TEXT SEGMENT:
--------------------

Image: Clemi Andrews / MTW

You’ll Never Walk Alone: Review of MTW’s Next to Normal

For a show featuring a bleak story, coupled with an indie rock score, Next to Normal sounds like it would be a tough sell. However, it has shown, over the years, it’s staying power. Brian Yorkey’s 2008 family drama musical has hopped from off-Broadway, to tours, to West End runs, to a major cult following. It’s 2009 cast recording outlasted the show itself, becoming a modern staple, in the same vein as The Last Five Years and Come From Away. Now, Musical Theatre Warwick has given their take. Though presented in the small, intimate Avon drama studio, this production of Next to Normal strikes at that same continued relevancy.

--------------------

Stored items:
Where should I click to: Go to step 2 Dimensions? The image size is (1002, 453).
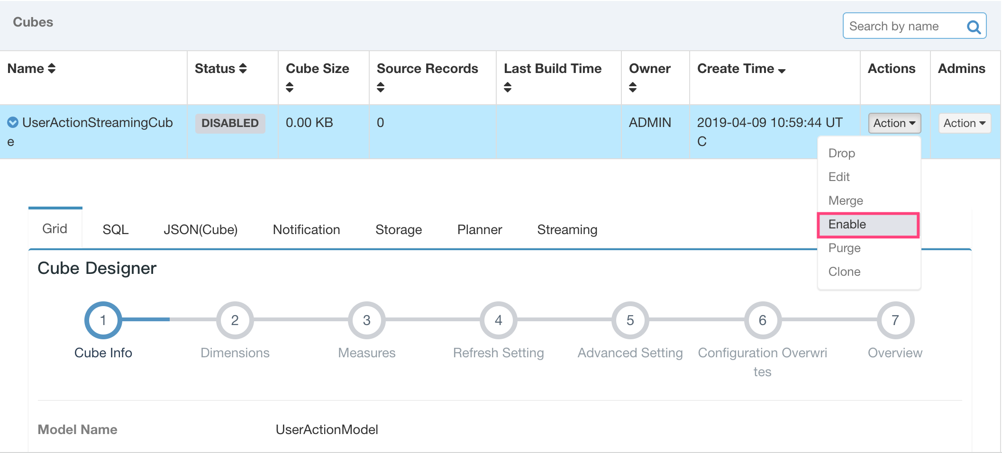point(235,320)
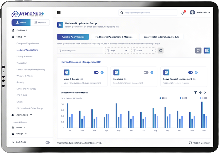
Task: Click the chart filter funnel icon
Action: 196,93
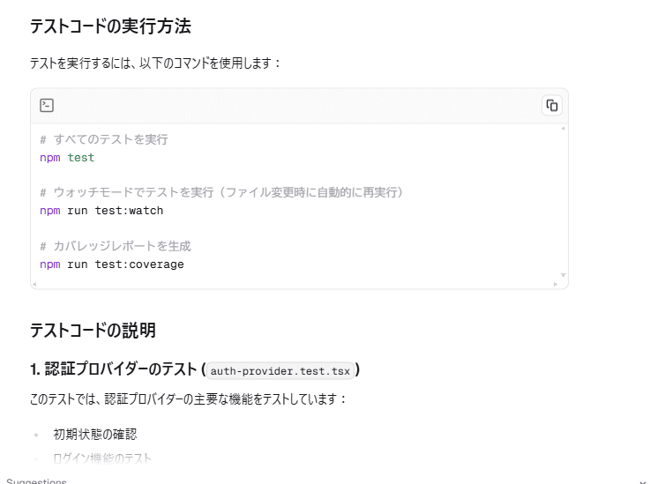Viewport: 672px width, 484px height.
Task: Click the ウォッチモード comment line
Action: coord(221,192)
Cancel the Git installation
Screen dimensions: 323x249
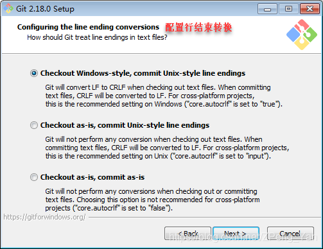click(x=290, y=234)
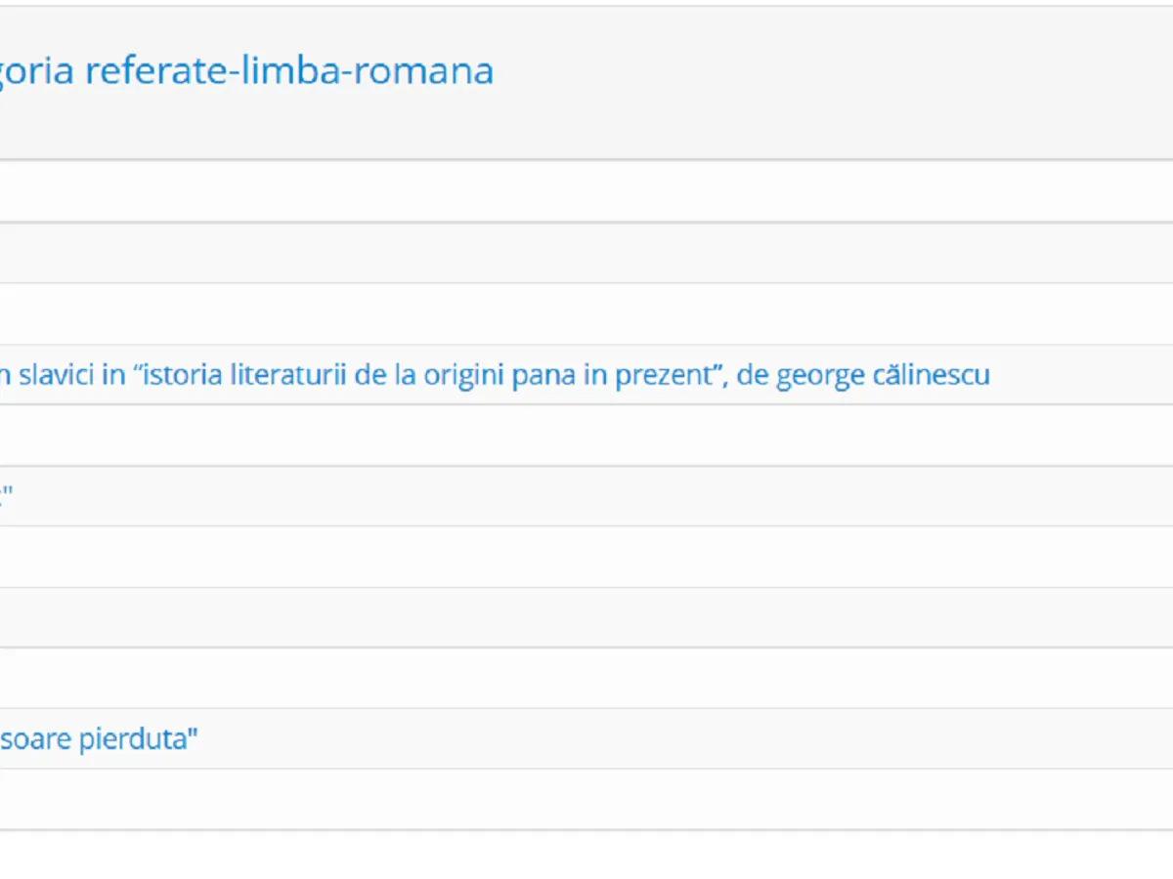1173x879 pixels.
Task: Click blank space in the lone quote-mark row
Action: pos(587,497)
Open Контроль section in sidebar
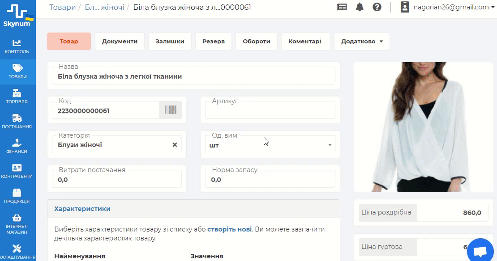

--------------------

TASKS:
1/ In the Next to Normal review, return everything from "For a show featuring" down to "same continued relevancy.".
2/ Based on the Next to Normal review, answer yes or no to each statement and quote the words that decide it.
(a) Brian Yorkey's musical dates from 2008.
(b) This production was staged in a large theater.
(c) The show has had West End runs.
3/ Answer these questions from the Next to Normal review.
(a) What kind of score does the show have?
(b) Who wrote the 2008 musical?
(c) Which group staged this production?
The lines have nothing to do with the Next to Normal review.

TASK RESULTS:
1/
For a show featuring a bleak story, coupled with an indie rock score, Next to Normal sounds like it would be a tough sell. However, it has shown, over the years, it’s staying power. Brian Yorkey’s 2008 family drama musical has hopped from off-Broadway, to tours, to West End runs, to a major cult following. It’s 2009 cast recording outlasted the show itself, becoming a modern staple, in the same vein as The Last Five Years and Come From Away. Now, Musical Theatre Warwick has given their take. Though presented in the small, intimate Avon drama studio, this production of Next to Normal strikes at that same continued relevancy.

2/
(a) Yes: "Brian Yorkey’s 2008 family drama musical"
(b) No: "presented in the small, intimate Avon drama studio"
(c) Yes: "hopped from off-Broadway, to tours, to West End runs"

3/
(a) An indie rock score
(b) Brian Yorkey
(c) Musical Theatre Warwick